DLL symbol identity
Logan Capaldo via Digitalmars-d
digitalmars-d at puremagic.com
Wed May 13 06:50:51 PDT 2015
On Wednesday, 13 May 2015 at 13:31:15 UTC, Benjamin Thaut wrote:
> On Wednesday, 13 May 2015 at 12:57:35 UTC, Logan Capaldo wrote:
>>
>> a.dll provides symbol s1
>> b.dll provides symbol s1
>>
>> c.dll imports symbol s1 from a.dll, provides symbol s2
>> d.dll imports symbol s1 from b.dll, provides symbol s3
>>
>> e.exe imports symbol s2 from c.dll, imports symbol s3 from
>> d.dll. e.exe only needs the import libs from c.dll and d.dll.
>>
>> You're patching the import tables at runtime correct?. If you
>> patch c and d's import tables their s1 import is going to end
>> up pointing at the same symbol.
>>
>> I can build a.dll and c.dll completely independently of d.dll
>> and b.dll. There's no opportunity to prevent this at compile
>> time.
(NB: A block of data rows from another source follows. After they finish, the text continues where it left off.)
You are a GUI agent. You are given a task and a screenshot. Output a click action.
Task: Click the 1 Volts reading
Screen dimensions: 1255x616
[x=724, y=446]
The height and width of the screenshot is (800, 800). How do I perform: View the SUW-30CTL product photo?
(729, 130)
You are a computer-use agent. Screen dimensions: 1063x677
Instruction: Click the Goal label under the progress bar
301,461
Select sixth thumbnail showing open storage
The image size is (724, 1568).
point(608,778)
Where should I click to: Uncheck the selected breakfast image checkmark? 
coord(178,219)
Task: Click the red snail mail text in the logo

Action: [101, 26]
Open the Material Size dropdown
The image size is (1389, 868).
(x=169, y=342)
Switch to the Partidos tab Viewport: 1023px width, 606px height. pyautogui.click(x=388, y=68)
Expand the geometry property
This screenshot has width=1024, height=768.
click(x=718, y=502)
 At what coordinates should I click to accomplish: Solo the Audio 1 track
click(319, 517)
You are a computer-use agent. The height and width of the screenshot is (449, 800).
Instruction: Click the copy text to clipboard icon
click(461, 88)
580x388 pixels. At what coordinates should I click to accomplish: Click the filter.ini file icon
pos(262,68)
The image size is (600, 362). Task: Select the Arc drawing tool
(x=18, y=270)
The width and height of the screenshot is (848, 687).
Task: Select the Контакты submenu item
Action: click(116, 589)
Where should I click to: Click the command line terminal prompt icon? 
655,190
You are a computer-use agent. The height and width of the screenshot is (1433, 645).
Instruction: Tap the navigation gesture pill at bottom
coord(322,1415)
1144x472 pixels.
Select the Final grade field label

Likewise e.exe doesn't know or care s1 exists so it
>> builds fine as well. You don't need a.lib or b.lib to build
>> e.exe.
>
> Yes, but exactly the same behavior is currently in place on
> linux. Also your example is quite a corner case, the usual use
> case where you wan't symbols of multiple instances of the same
> template to be merged is more common.
Imagine a is msvcr90.dll and b is msvcr100.dll. Or a is
msvcrt.dll. Or a is mfc100u.dll and b is mfc110u.dll. This
happens all the time, and all we need is for c and d to have a
little bit of D in them.
Linux (thankfully) doesn't typically have N versions of libc
floating around.
I _think_ if you only do this for D-mangled symbols you'll get
99% of the benefits (doing the right things for templates etc.)
without causing problems for the "corner cases".